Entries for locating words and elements
————————
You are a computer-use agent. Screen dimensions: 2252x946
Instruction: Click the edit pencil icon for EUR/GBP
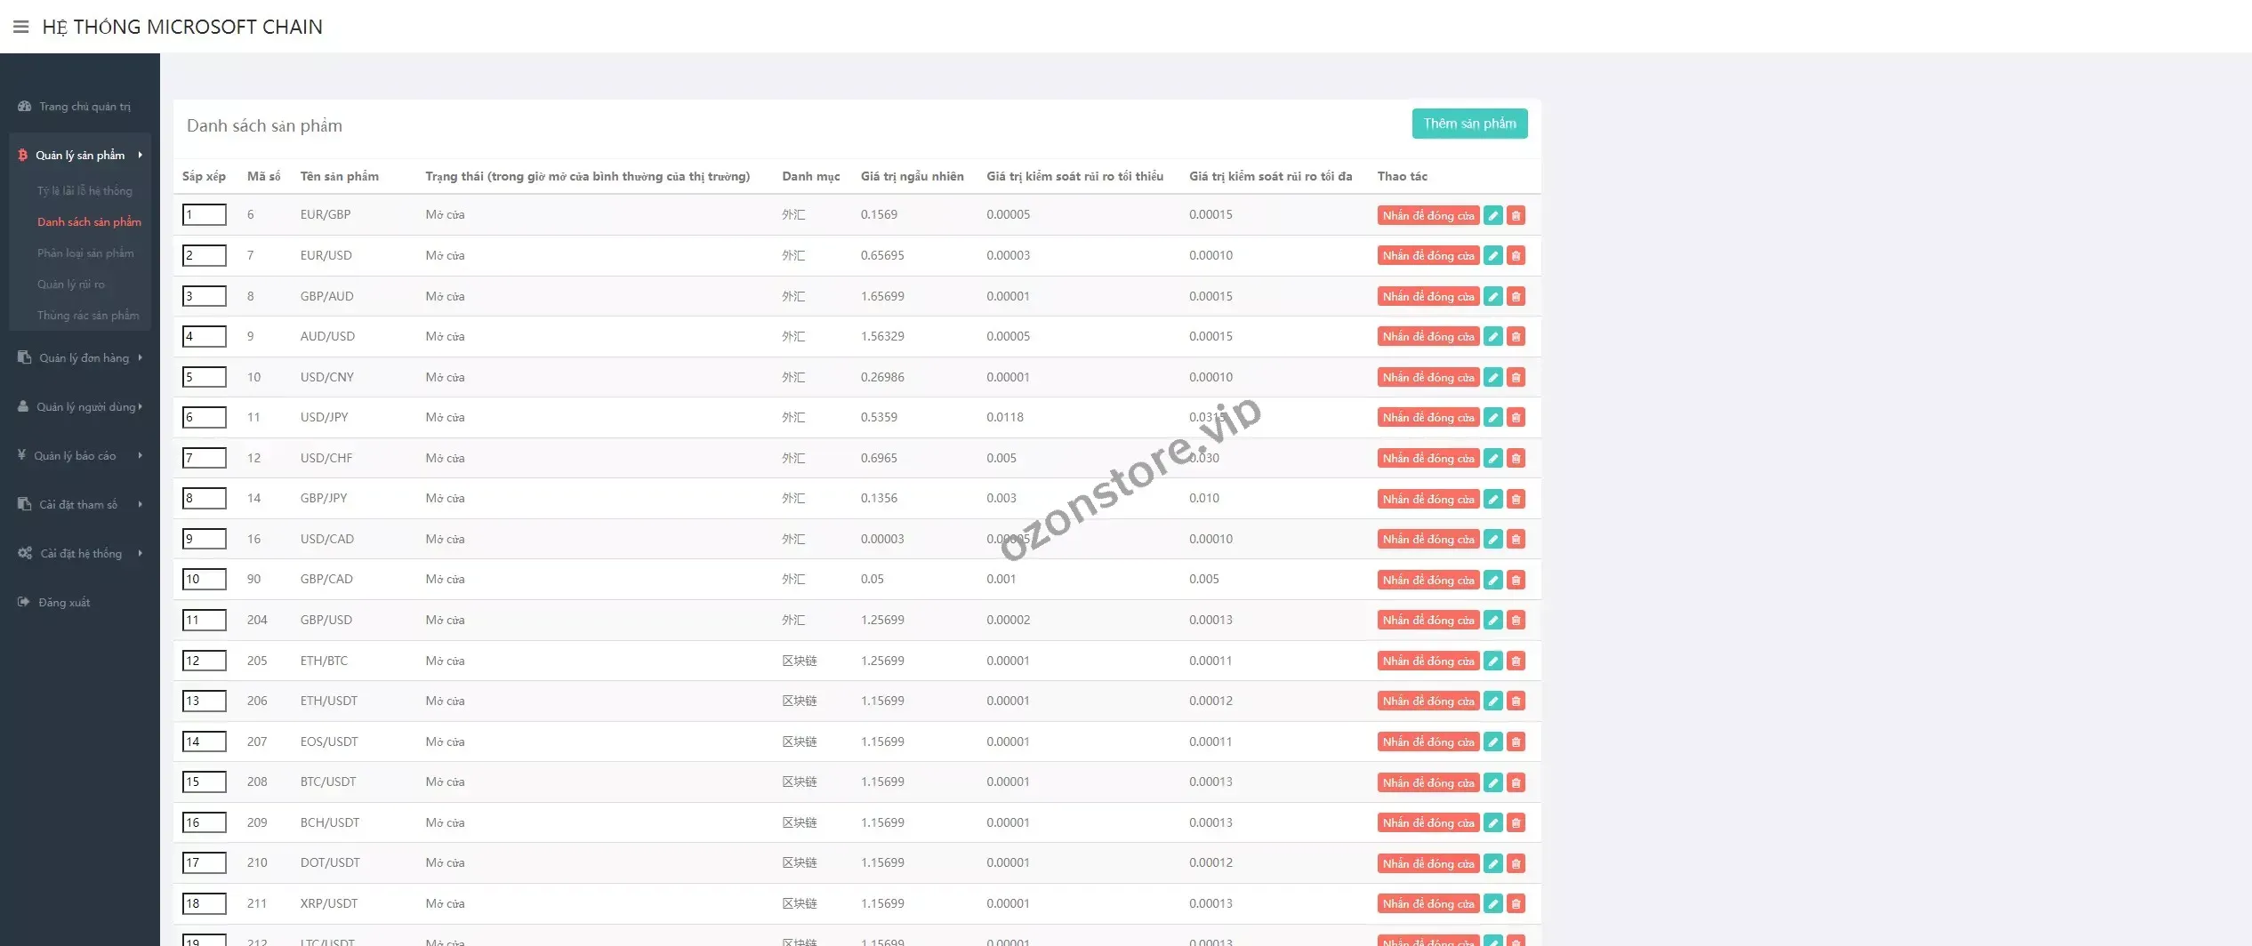pos(1493,215)
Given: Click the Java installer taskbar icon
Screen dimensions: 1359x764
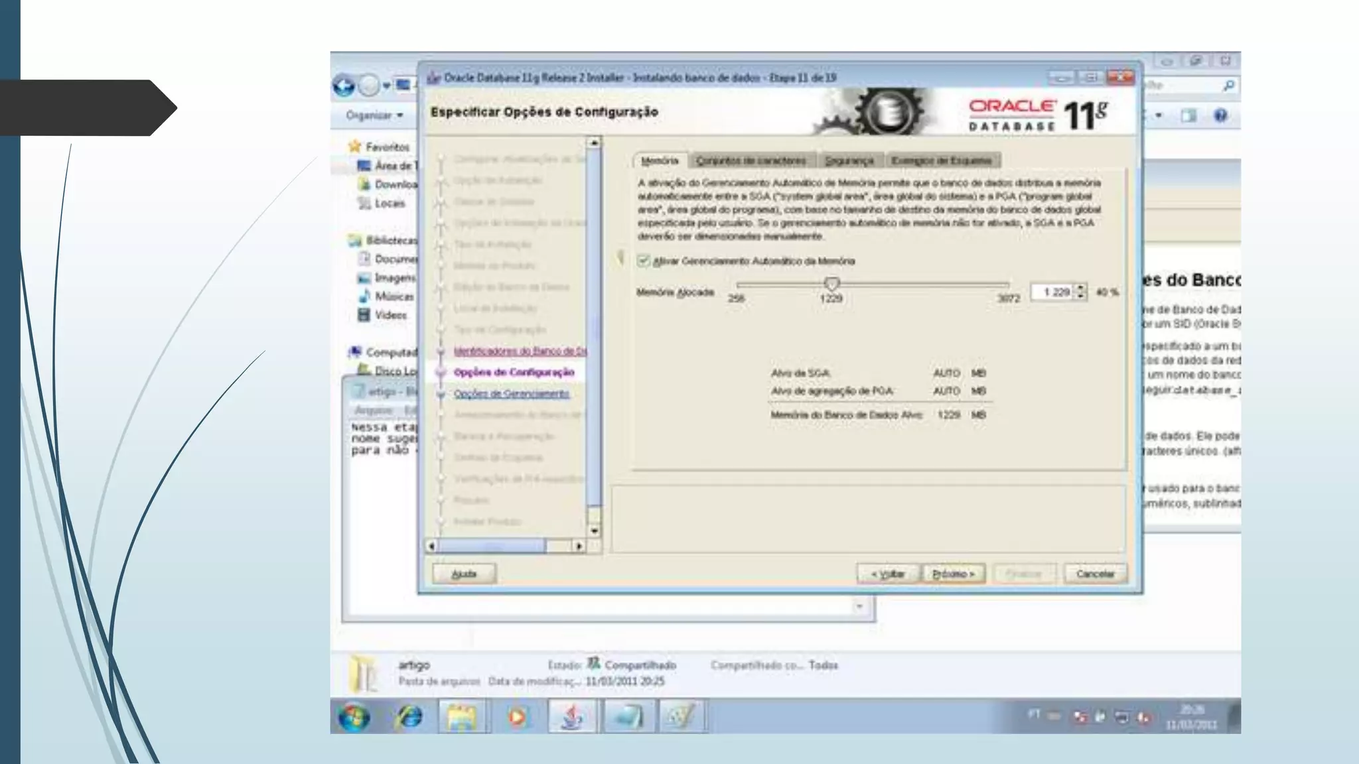Looking at the screenshot, I should (x=573, y=717).
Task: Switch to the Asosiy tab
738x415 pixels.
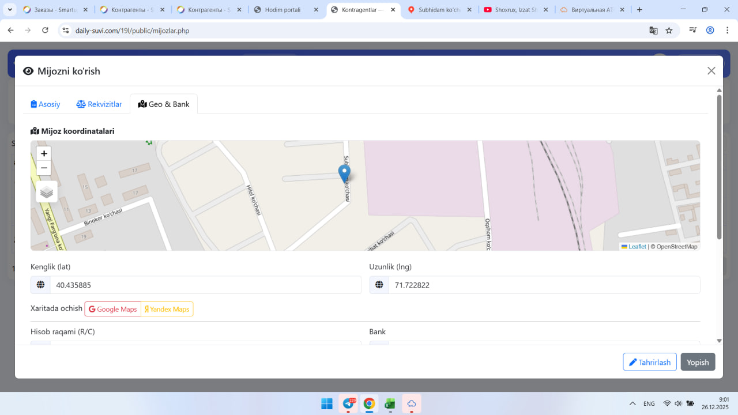Action: point(46,104)
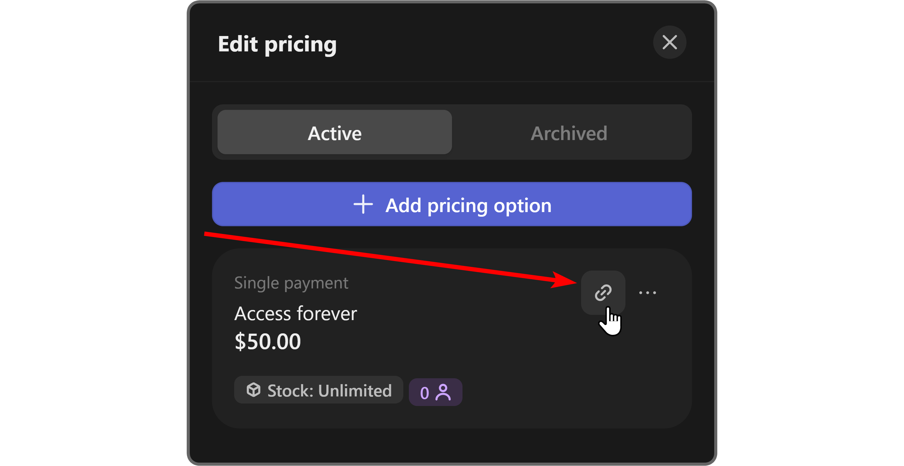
————————
### [DIRECTIONS FOR THIS TASK]
Express the stretch of entries from the line containing "Given: Click the Java installer taskbar icon" through the end of the entries as a JSON list of strings, one string per line. Omit blank lines and leave the pictures out.

### [CORRECT ANSWER]
[
  "Given: Click the Java installer taskbar icon",
  "Screen dimensions: 1359x764",
  "Looking at the screenshot, I should (x=573, y=717).",
  "Task: Switch to the Asosiy tab",
  "738x415 pixels.",
  "Action: point(46,104)"
]